Monad "bind" function question

Question

If I define the "bind" function like this:

(>>=) :: M a -> (a -> M' b) -> M' b

Will this definition help me if I want the result to be of a new Monad type, or I should use same Monad but with b in the same Monad box as before?

Answer 1

Not only will that definition not help, but it will seriously confuse future readers of your code, since it will break all expectations of use for it.

For instance, are both M and M' supposed to be Monads? If so, then how are they defined? Remember: the definition of >>= is part of the definition of Monad, and is used everywhere to define other Monad-using functions - every function besides return and fail themselves.

Also, do you get to choose which M and M' you use, or does the computer? If so, then how do you choose? Does it work for any two Monad instances, or is there some subset of Monad that you want - or does the choice of M determine the choice of M'?

It's possible to make a function like what you've written, but it surely is a lot more complicated than >>=, and it would be misleading, cruel, and potentially disastrous to try to cram your function into >>='s clothes.

Answer 2

You may want to look at this sample from Oleg: http://okmij.org/ftp/Computation/monads.html#param-monad

Answer 3

This can be a complicated thing to do, but it is doable in some contexts. Basically, if they are monads you can see inside (such as Maybe or a monad you've written) then you can define such an operation.

One thing which is sometimes quite handy (in GHC) is to replace the Monad class with one of your own. If you define return, >>=, fail you'll still be able to use do notation.
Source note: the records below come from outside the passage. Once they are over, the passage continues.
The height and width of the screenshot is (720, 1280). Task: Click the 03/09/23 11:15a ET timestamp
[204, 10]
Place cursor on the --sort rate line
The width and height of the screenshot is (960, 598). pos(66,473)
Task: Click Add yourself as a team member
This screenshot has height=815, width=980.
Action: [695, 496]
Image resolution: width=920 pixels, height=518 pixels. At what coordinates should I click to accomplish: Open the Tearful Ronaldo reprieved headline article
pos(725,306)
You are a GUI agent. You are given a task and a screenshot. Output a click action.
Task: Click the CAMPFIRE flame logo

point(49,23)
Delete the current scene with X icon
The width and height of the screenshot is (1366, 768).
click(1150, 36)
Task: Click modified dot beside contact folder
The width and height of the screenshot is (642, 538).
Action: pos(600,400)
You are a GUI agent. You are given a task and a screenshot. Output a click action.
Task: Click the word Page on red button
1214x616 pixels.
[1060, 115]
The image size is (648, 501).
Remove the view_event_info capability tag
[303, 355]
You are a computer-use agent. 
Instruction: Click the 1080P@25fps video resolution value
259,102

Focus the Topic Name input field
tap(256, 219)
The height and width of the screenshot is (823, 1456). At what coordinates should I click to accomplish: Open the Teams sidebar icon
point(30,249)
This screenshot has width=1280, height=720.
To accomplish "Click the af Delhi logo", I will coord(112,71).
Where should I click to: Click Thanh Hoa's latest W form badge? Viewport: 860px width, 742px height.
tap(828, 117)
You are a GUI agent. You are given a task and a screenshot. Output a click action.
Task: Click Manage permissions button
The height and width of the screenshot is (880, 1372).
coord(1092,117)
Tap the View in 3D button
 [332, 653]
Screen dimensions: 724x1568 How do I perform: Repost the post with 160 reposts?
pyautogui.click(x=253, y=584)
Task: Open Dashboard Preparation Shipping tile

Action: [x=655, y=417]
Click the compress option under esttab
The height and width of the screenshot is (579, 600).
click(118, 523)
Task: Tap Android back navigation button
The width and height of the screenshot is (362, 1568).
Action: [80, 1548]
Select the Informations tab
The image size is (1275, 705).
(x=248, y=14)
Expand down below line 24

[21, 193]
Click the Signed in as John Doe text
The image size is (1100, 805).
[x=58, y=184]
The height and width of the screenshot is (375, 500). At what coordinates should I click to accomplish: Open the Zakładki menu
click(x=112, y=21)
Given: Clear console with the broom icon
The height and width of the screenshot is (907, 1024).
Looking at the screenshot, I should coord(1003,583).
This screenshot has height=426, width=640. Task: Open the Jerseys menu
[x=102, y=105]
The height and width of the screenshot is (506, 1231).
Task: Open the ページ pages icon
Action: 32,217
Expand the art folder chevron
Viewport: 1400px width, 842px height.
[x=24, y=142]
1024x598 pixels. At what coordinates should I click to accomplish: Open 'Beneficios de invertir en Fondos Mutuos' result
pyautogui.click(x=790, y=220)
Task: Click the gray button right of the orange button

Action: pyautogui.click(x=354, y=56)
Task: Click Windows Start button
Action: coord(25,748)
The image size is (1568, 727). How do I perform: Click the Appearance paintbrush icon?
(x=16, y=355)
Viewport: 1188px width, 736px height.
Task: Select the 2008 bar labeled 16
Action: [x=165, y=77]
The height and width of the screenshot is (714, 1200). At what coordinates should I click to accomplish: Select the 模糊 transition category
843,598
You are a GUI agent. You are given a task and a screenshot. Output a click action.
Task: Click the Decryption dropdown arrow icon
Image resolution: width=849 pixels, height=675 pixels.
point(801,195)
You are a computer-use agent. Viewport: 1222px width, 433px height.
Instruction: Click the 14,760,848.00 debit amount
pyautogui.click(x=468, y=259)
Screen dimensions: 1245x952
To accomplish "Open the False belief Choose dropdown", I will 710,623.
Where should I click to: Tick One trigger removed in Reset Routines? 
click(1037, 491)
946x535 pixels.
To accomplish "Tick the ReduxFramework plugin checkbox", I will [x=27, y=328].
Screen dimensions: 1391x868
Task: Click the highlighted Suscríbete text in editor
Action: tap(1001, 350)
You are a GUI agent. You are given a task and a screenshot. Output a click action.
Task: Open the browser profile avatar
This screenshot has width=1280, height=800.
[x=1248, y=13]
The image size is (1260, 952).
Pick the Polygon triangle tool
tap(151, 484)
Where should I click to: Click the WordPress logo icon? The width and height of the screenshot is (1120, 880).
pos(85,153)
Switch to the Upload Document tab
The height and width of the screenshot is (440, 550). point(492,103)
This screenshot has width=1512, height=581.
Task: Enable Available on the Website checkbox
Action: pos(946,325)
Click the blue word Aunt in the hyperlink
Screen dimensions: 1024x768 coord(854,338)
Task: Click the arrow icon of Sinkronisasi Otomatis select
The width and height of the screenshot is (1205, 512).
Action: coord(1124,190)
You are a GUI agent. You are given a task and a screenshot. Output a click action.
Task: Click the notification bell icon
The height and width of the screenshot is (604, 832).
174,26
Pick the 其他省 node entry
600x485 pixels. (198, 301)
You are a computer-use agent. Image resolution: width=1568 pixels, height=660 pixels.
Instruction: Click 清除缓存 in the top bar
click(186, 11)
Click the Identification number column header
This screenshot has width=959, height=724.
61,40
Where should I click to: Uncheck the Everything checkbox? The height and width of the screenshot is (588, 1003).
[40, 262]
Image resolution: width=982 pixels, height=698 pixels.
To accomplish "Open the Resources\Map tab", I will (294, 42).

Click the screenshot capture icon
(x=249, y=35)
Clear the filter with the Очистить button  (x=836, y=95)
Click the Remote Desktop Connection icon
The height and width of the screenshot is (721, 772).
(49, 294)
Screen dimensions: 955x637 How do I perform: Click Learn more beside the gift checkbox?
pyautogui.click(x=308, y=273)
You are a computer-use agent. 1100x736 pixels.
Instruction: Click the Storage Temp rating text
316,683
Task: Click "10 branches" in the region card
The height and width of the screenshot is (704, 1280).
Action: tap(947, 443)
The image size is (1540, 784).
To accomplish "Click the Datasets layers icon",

Here's an example that may be like what you want:

class Compose s t where
  type Comp s t

class Monad m where
  return :: a -> m s a
  fail  :: String -> m a
  (>>=) :: (Compose s t) => m s a -> (a -> m t b) -> m (Comp s t) b
  (>>)  :: (Compose s t) => m s a -> m t b -> m (Comp s t) b
  m >> m' = m >>= \_ -> m'

You can then control which types can be sequenced using the bind operator based on which instances of Compose you define. Naturally you'll often want Comp s s = s, but you can also use this to define all sorts of crazy things.

For instance, perhaps you have some operations in your monad which absolutely cannot be followed by any other operations. Want to enforce that statically? Define an empty datatype data Terminal and provide no instances of Compose Terminal t.

This approach is not good for transposing from (say) Maybe to IO, but it can be used to carry along some type-level data about what you're doing.

If you really do want to change monads, you can modify the class definitions above into something like

class Compose m n where
  type Comp m n
  (>>=*) :: m a -> (a -> n b) -> (Compose m n) b

class Monad m where
  return :: a -> m a
  fail :: String -> m a
  (>>=) :: Compose m n => m a -> (a -> n b) -> (Compose m n) b
  m >>= f = m >>=* f
  (>>) :: Compose m n => m a -> (n b) -> (Compose m n) b
  m >> n = m >>=* \_ -> n

I've used the former style to useful ends, though I imagine that this latter idea may also be useful in certain contexts.